- Aim of the exercise:
Restate the following entries exactly, including every line.

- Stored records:
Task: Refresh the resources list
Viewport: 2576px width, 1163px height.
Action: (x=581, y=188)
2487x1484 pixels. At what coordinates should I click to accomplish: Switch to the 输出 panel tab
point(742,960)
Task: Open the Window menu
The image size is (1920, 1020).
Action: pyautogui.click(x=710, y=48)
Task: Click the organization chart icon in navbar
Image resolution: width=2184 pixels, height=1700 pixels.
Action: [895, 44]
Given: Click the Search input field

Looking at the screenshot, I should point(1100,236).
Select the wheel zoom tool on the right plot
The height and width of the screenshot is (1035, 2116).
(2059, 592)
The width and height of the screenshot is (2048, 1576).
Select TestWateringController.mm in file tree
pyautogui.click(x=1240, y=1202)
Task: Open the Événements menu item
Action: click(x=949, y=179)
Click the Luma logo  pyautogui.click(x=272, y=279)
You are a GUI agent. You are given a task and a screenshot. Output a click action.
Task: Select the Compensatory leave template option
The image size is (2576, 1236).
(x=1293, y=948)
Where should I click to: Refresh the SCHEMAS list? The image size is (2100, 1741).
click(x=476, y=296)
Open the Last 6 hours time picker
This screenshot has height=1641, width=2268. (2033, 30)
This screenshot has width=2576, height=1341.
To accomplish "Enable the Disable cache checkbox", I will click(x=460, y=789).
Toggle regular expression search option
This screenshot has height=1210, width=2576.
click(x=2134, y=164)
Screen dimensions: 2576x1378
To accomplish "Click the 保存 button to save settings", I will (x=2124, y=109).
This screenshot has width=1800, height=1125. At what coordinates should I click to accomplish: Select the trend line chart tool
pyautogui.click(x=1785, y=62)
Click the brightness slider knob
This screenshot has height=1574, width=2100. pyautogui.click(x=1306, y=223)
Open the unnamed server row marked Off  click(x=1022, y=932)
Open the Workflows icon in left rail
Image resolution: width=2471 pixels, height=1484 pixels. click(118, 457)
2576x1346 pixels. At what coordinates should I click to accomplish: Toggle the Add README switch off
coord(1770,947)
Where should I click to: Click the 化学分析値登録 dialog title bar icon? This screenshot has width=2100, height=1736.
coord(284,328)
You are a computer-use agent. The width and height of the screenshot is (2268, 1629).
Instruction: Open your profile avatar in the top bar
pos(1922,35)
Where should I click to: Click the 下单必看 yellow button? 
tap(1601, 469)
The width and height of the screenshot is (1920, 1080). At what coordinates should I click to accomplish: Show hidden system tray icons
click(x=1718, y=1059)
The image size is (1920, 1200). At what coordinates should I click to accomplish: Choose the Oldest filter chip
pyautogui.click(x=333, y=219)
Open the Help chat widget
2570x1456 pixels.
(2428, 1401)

- Solved exercise:
Task: Refresh the resources list
Viewport: 2576px width, 1163px height.
Action: (x=581, y=188)
2487x1484 pixels. At what coordinates should I click to accomplish: Switch to the 输出 panel tab
point(742,960)
Task: Open the Window menu
The image size is (1920, 1020).
Action: pyautogui.click(x=710, y=48)
Task: Click the organization chart icon in navbar
Image resolution: width=2184 pixels, height=1700 pixels.
Action: [895, 44]
Given: Click the Search input field

Looking at the screenshot, I should point(1100,236).
Select the wheel zoom tool on the right plot
The height and width of the screenshot is (1035, 2116).
(2059, 592)
The width and height of the screenshot is (2048, 1576).
Select TestWateringController.mm in file tree
pyautogui.click(x=1240, y=1202)
Task: Open the Événements menu item
Action: click(x=949, y=179)
Click the Luma logo  pyautogui.click(x=272, y=279)
You are a GUI agent. You are given a task and a screenshot. Output a click action.
Task: Select the Compensatory leave template option
The image size is (2576, 1236).
(x=1293, y=948)
Where should I click to: Refresh the SCHEMAS list? The image size is (2100, 1741).
click(x=476, y=296)
Open the Last 6 hours time picker
This screenshot has height=1641, width=2268. (2033, 30)
This screenshot has width=2576, height=1341.
To accomplish "Enable the Disable cache checkbox", I will click(x=460, y=789).
Toggle regular expression search option
This screenshot has height=1210, width=2576.
click(x=2134, y=164)
Screen dimensions: 2576x1378
To accomplish "Click the 保存 button to save settings", I will (x=2124, y=109).
This screenshot has width=1800, height=1125. At what coordinates should I click to accomplish: Select the trend line chart tool
pyautogui.click(x=1785, y=62)
Click the brightness slider knob
This screenshot has height=1574, width=2100. pyautogui.click(x=1306, y=223)
Open the unnamed server row marked Off  click(x=1022, y=932)
Open the Workflows icon in left rail
Image resolution: width=2471 pixels, height=1484 pixels. click(118, 457)
2576x1346 pixels. At what coordinates should I click to accomplish: Toggle the Add README switch off
coord(1770,947)
Where should I click to: Click the 化学分析値登録 dialog title bar icon? This screenshot has width=2100, height=1736.
coord(284,328)
You are a computer-use agent. The width and height of the screenshot is (2268, 1629).
Instruction: Open your profile avatar in the top bar
pos(1922,35)
Where should I click to: Click the 下单必看 yellow button? 
tap(1601, 469)
The width and height of the screenshot is (1920, 1080). At what coordinates should I click to accomplish: Show hidden system tray icons
click(x=1718, y=1059)
The image size is (1920, 1200). At what coordinates should I click to accomplish: Choose the Oldest filter chip
pyautogui.click(x=333, y=219)
Open the Help chat widget
2570x1456 pixels.
(2428, 1401)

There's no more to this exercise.